The disciples did not obtain the knowledge described above on their own, but Jesus made his name known to them, that is, his essence - the name always represents the essence - namely his righteousness and holiness. He made this known to them and this manifestation of God's essence has no end, so it continues to our time. God also reveals his nature to us.

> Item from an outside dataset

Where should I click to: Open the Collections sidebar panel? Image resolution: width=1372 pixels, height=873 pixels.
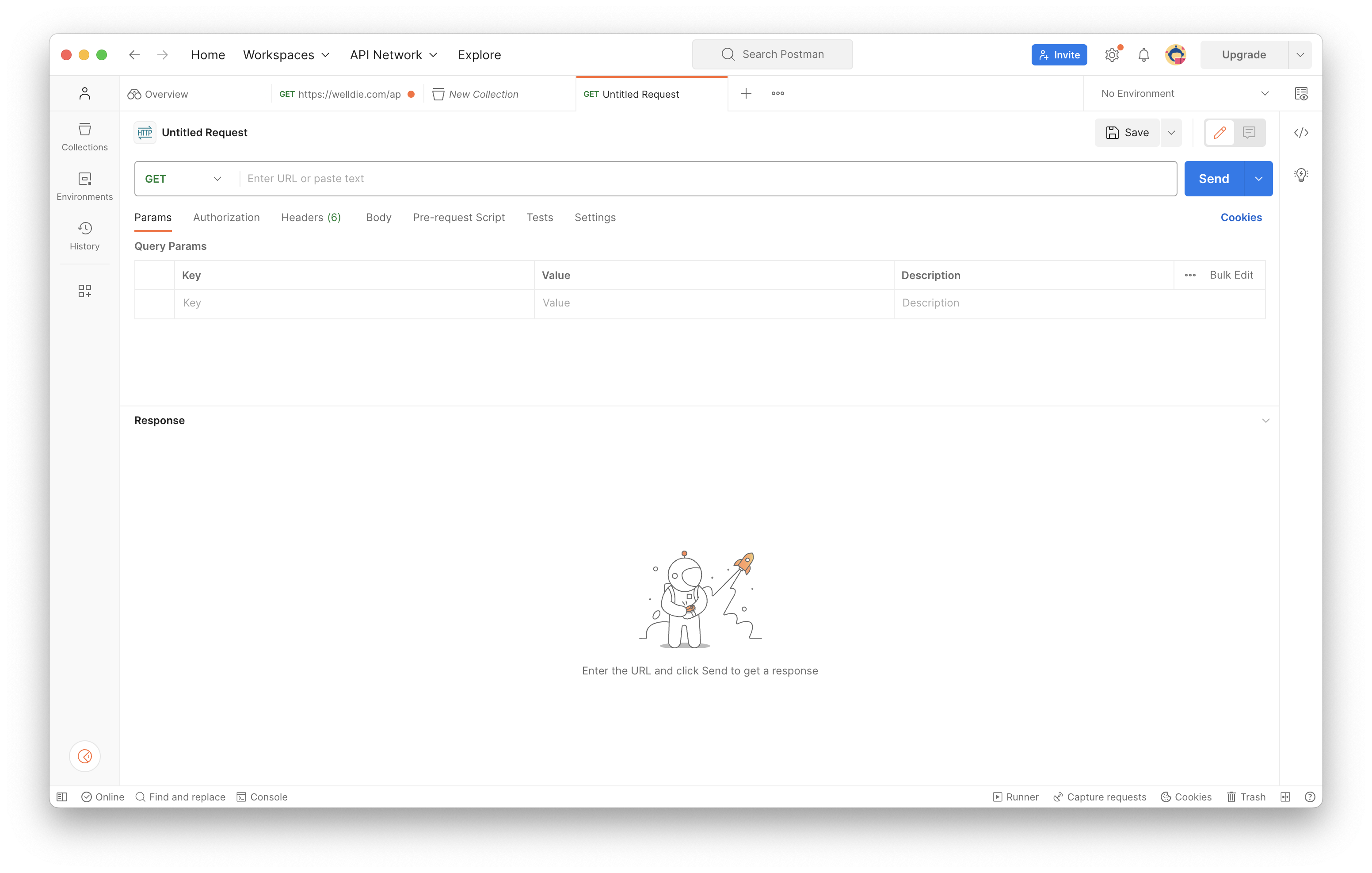coord(84,137)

Through the Spirit, Jesus makes us know more and more deeply the nature of God and, by this, the greatness of the salvation he has enabled us to attain. This knowledge leads to love: "that the love with which you loved me may be in them". This is how the Father's love flows through Jesus to the disciples and thus ultimately to us. This love is the Holy Spirit. It is through the Holy Spirit that Jesus lives in us. This is a reality so great and so wonderful that we find it difficult to finish contemplating it. It is not enough to read it, but we must really let it act on us, repeat it while contemplating it and ask the Spirit of God: "Reveal to me this wonderful truth".